# Task to complete
Without any of the pictures, print every record below exactly.

# Extracted material
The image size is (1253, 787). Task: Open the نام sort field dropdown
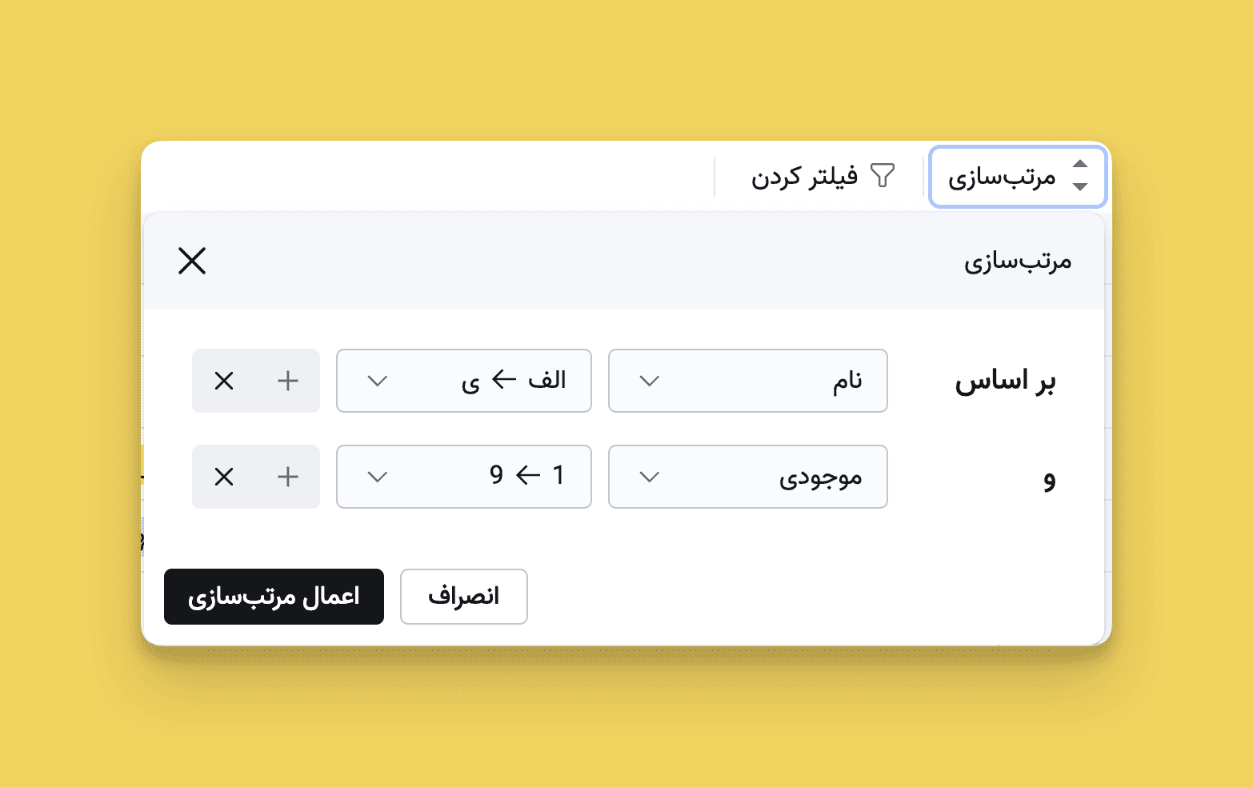[x=747, y=381]
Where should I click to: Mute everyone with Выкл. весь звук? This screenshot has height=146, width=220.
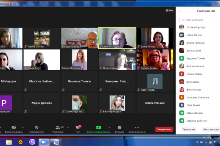tap(211, 129)

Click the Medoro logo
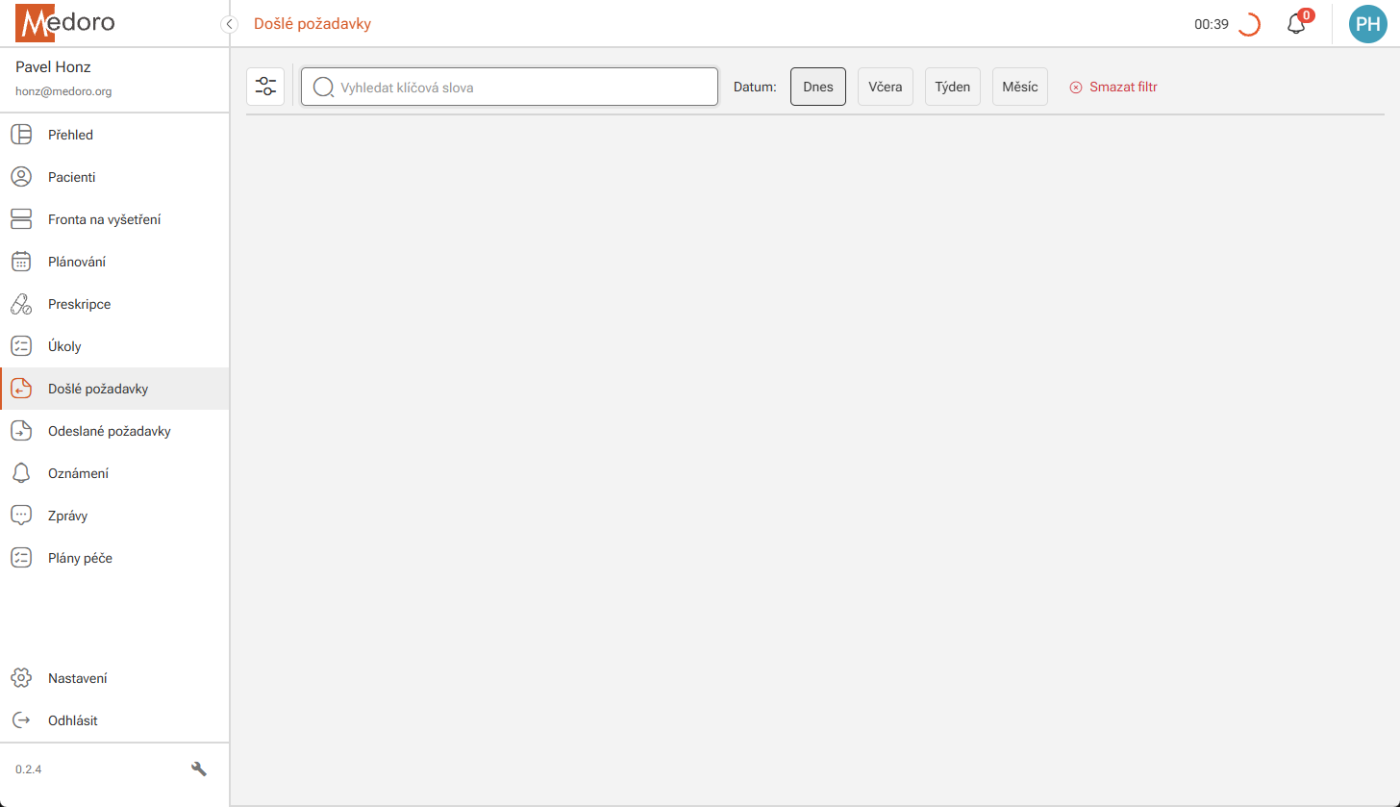click(65, 23)
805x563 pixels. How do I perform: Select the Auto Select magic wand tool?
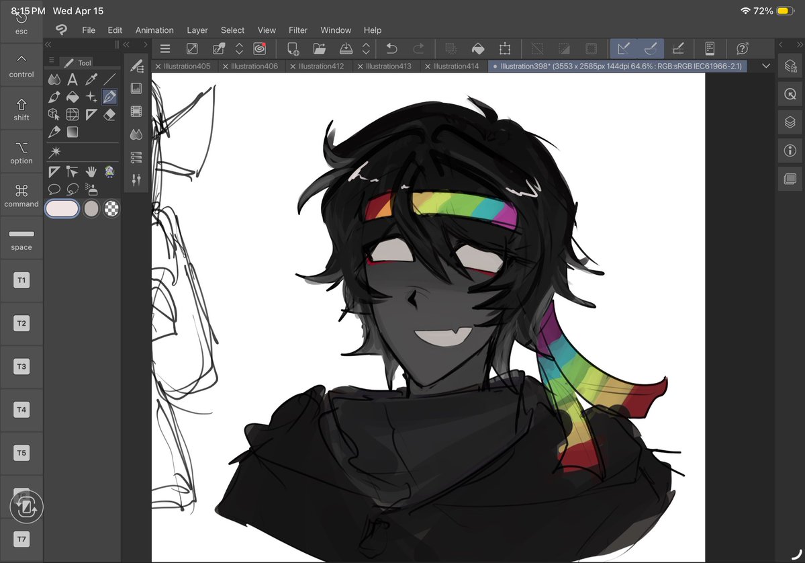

# Response to this task
The image size is (1253, 787). Task: Open the نام sort field dropdown
[x=747, y=381]
Where should I click to: Mute everyone with Выкл. весь звук? This screenshot has height=146, width=220.
tap(211, 129)

Click the Medoro logo
click(65, 23)
805x563 pixels. How do I perform: Select the Auto Select magic wand tool?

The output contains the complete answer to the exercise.